Right before "invading" the Egyptian stage.


[photo]

A "blind" character sees a whole new world.

November 6, 2008—

Maurice Maeterlinck’s The Blind, a play about the fear of the unknown, opened its cast’s eyes to a new learning experience. The troupe, directed by Dr. Lina Abyad, took part in the 20th Cairo International Festival for Experimental Theatre October 16–21.

According to Abyad, this was the first participation of a major LAU production in such a big event that gathered groups from about 45 countries around the world.

The troupe included a mix of backgrounds—academic and otherwise—united as part of Theater in Performance, an LAU course taught by Abyad.

Although regular students sign up for it and work towards producing a play, auditions are open to everyone.
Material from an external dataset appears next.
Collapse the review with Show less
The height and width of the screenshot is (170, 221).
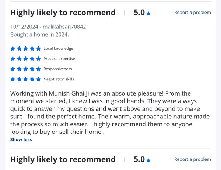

This gives them the chance to come to the university for three months and benefit from the course, and occasionally from something extra, like a ticket to the Cairo festival covered in full by LAU.

The Blind was the product of teamwork among all those enrolled in the course, according to Abyad. “This is LAU’s service to the community,” and an act against the commonly held view that the university is an island, she said. “This integrates the whole community in the process of artistic production, and has it bubbling,” she added.

Although the play had been performed at least 10 times on campus as this year’s spring major theater production, putting it together again was no piece of cake. “Three major actors were not able to make it to Egypt,” said Abyad. “So we had 10 days to replace them, which was no easy task. It required a huge amount of hard work, but we got through in the end,” she added.

The troupe won no prizes, but to them, that’s insignificant. Going to Egypt was “an amazing experience,” said Lama Marashly, a radio/TV/film senior. “We were so lucky to have met and gotten feedback from professional acting troupes” that were the festival’s major competitors, she added.

The Department of Arts and Communication is bustling in preparation for its two annual major productions and yearly International University Theatre Festival. “Whatever happens, the show must go on,” said Abyad.